Besides the Golden Gate Bridge, San Francisco has a second popular landmark and tourist attraction to offer: Alcatraz, often referred to as “The Rock”. The small island is located in the San Francisco Bay, 1.5 miles (2.4 km) offshore from San Francisco and very well-know for its past as a prison.
Alcatraz was a federal prison from 1933 until 1963. Landmarks on the island include the Main Cell house, Dining Hall, Library, Lighthouse, the ruins of the Warden’s House and Officers Club, Parade Grounds, Building 64, Water Tower, New Industries Building, Model Industries Building, and the Recreation Yard. Alcatraz was designed to hold about 250 prisoners who continuously caused trouble at other federal prisons, mostly notorious bank robbers and murderers. During the 29 years it was in use, the jail held some of the most famous criminals in American history like Al Capone, Robert Franklin Stroud aka “the Birdman of Alcatraz”, George “Machine Gun” Kelly, Bumpy Johnson, Rafael Cancel Miranda, Mickey Cohen, Arthur R. “Doc” Barker, James “Whitey” Bulger and Alvin “Creepy” Karpis.
Besides, the island also provided housing for the prisons staff and their families. Several kids were raised at Alcatraz and spent their childhood next to the dangerous men behind bars.
During its 29 years of operation, the prison claimed that no prisoner ever successfully escaped. In total 36 prisoners made 14 escape attempts: 23 were caught alive, 6 were shot and killed during their escape, 2 drowned, and 5 are listed as “missing and presumed drowned”. The most violent escape occurred and failed in May 1946, where several prisoners and officers were killed.
Because of the high costs, the prison was closed in March 1963 by Attorney General Robert F. Kennedy. All inmates were transferred to the newly build United States Penitentiary in Marion, Illinois. Many of you will think, that’s the end of the story – and to be honest, I did as well. But there is more is to come!
In November 1969, the island was occupied by a group of Native Americans called United Indians of All Tribes to protest against federal policies related to American Indians. They demanded reparation for the many treaties broken by the US government and for the lands which were taken from so many tribes. During the 19 months of occupation, several buildings at Alcatraz were damaged or destroyed by fire including the recreation hall, the Coast Guard quarters and the warden’s home. Graffiti and other marks from that time are still visible at many locations on the island – like “Indians welcome” at the pier.
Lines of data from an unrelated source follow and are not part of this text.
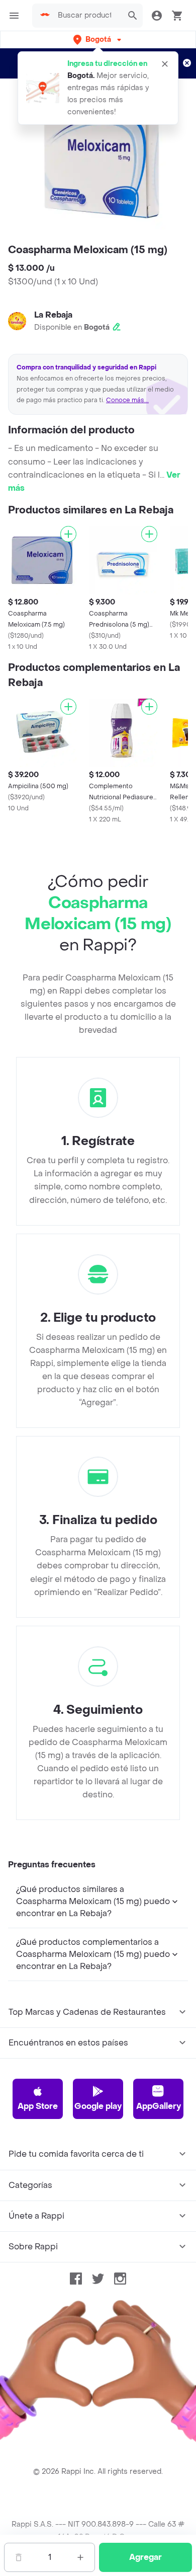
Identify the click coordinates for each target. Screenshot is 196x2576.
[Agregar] (68, 534)
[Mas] (80, 2557)
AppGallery (158, 2106)
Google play (98, 2106)
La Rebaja (53, 315)
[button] (98, 39)
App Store (38, 2106)
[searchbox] (87, 16)
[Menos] (19, 2557)
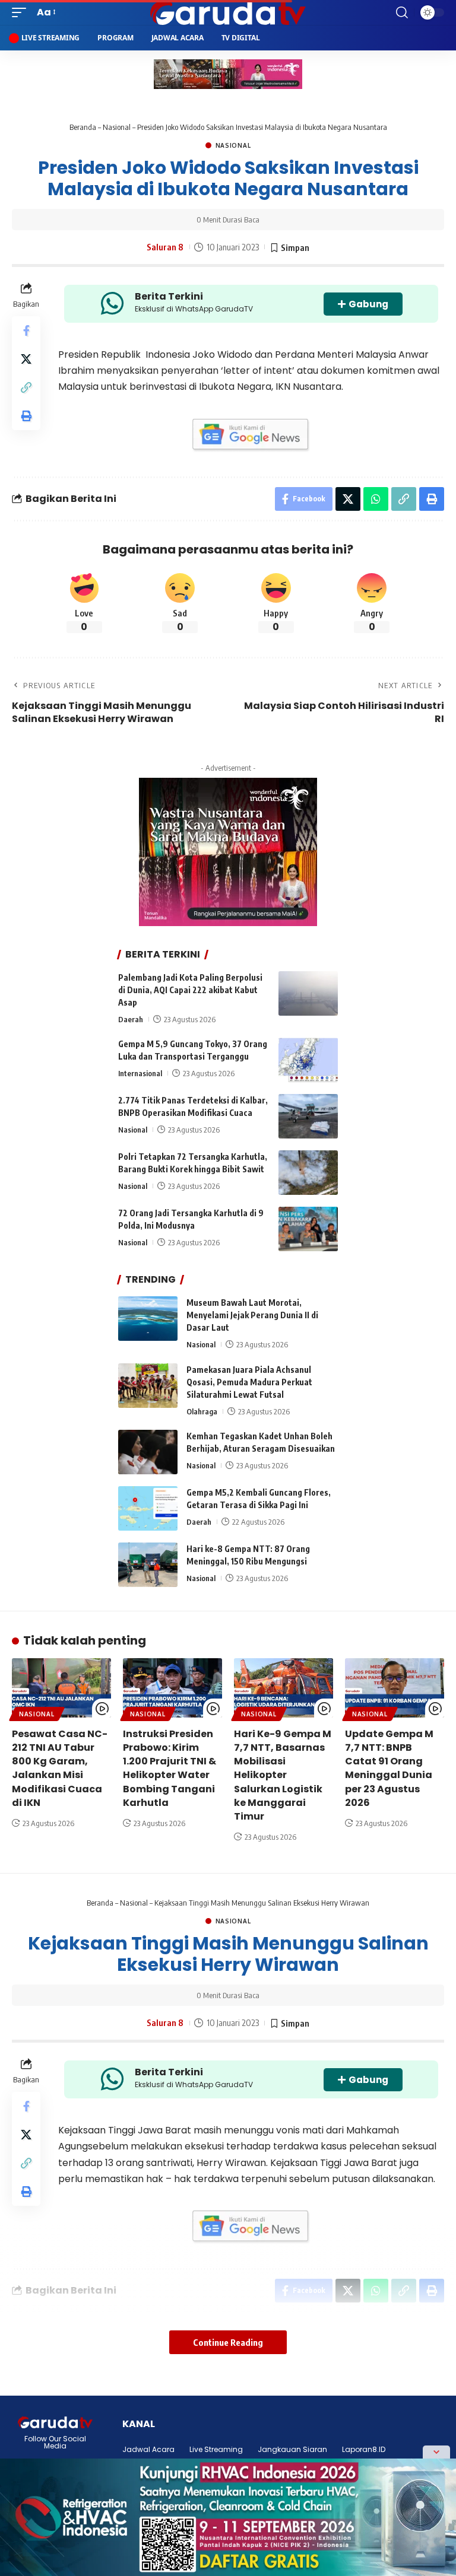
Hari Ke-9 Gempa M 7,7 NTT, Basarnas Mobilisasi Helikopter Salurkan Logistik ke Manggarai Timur (282, 1775)
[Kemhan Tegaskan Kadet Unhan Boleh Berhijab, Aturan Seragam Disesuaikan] (148, 1452)
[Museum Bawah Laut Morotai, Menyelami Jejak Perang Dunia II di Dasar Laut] (148, 1318)
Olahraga (201, 1411)
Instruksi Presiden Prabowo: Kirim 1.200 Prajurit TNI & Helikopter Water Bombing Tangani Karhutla (169, 1768)
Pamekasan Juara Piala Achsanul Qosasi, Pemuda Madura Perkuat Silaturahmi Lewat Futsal (249, 1382)
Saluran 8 (165, 246)
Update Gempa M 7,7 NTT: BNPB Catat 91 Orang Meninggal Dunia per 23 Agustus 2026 (389, 1768)
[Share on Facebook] (26, 330)
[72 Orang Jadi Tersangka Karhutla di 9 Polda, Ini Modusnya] (308, 1229)
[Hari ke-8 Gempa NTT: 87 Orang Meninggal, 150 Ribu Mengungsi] (148, 1565)
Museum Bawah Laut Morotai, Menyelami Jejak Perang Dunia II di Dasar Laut (252, 1314)
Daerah (130, 1019)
President Richard Nixon established a new policy of self-determination as a result of the publicity and awareness created by the occupation. The occupation ended peacefully on June 11, 1971.
Today, the island is part of the Golden Gate National Recreation Area and is open to tours. The only way to get to Alcatraz is by ferry from Pier 33 near Fisherman’s Wharf. The ticket also includes an 1 hour self-guided audio-tour which I can highly recommend! The tour takes you to all important places on the island and reveals all parts of Alcatraz history.
When I visited Alcatraz in February 2015, there was also a special exhibition taking place: @Large – Ai Weiwei on Alcatraz. The Chinese artist Ai Weiwei is internationally know for his work and selected America’s most notorious prison as the home for his new show. Because his passport remains in the hands of Chinese government authorities, he can’t leave the country and has never been to Alcatraz. The installation was constructed in this studio in Beijing for over 3 years and should reveal new perspectives about freedom and human rights.